On Monday, the Italian government decided to cut back deficit spending this
year to 2.04% of GDP, down from April's 2.4% projection, in a last-minute effort
to persuade Brussels to grant it more timing over its fiscal adjustment path by
averting an EDP. The Commission is expected to make a final decision this week,
though the process has been delayed by the stalemate in agreeing new
appointments to the top EU positions.
--BRUSSELS FIRING BLANKS
If Rome succeeds in avoiding an EDP, it would mark the second time the
ruling populist coalition has dodged the EU's fiscal disciplinary machinery
since the 5 Stars Movement and League Party rose to power just over a year ago.

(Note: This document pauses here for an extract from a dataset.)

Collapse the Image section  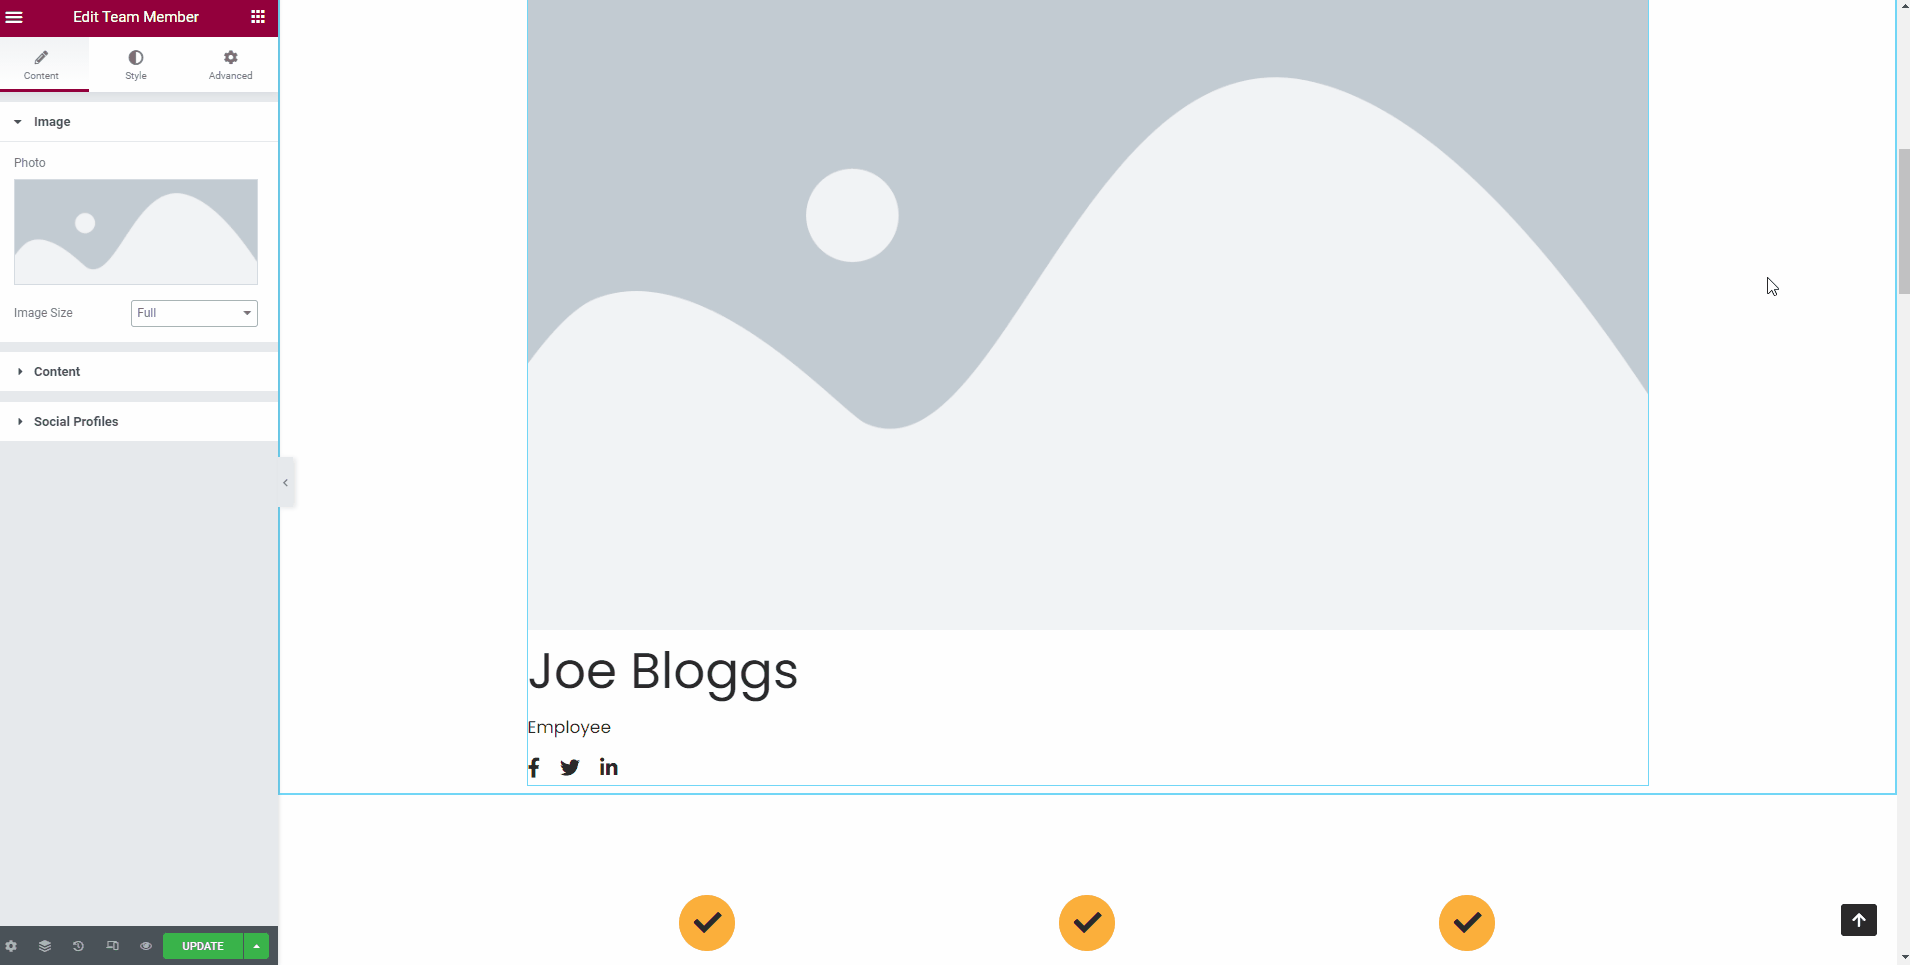tap(52, 122)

"Market volatility, paradoxically, is not triggered by what happens at EU
level, or at least to a minor degree, but what really causes instability are the
aggressive, combative announcements and statements made by certain members of
government which have the negative effect of triggering sudden hikes in the
spread between Italian and German bonds", complained another BOI source.
The 10-year Bund-BTP spread narrowed to 220 basis points at the start of
this week as confidence rose that a deal between Rome and Brussels was at hand,
around its narrowest point since last year's elections.
"Words are the real risk. Italy could face a prolonged conflict with the EU
even once the EDP is over or archived," the source said. "Rome is already paying
a high political cost for its words. Many EU countries have faced an EDP,
including France, for which the EDP revealed itself at the end of the day to be
more politically negative rather than economically devastating." the source
continued.
"Let's hope Italy does not develop a longstanding, negative attitude
towards the new European Commission
as this would have a serious impact on market confidence and debt-interest
costs at a delicate moment when spread levels are finally normalizing."
--AUTUMN SHOWDOWN
According to Carlo Cottarelli, a leading economist and former IMF official
who was briefly Italy's prime minister-designate in 2018, the time for a real
showdown between Brussels and Italy will be in September when the government is
expected to find E23 billion to avoid an automatic VAT rise previously agreed
with Brussels.
"If Rome fails to raise alternative resources to avert the tax hike as
pledged to voters, the country's deficit could rise to 3.5% of GDP, thus
breaching EU budget rules," warned Cottarelli, today the director of the Public
Accounts Observatory at Milan's Catholic University.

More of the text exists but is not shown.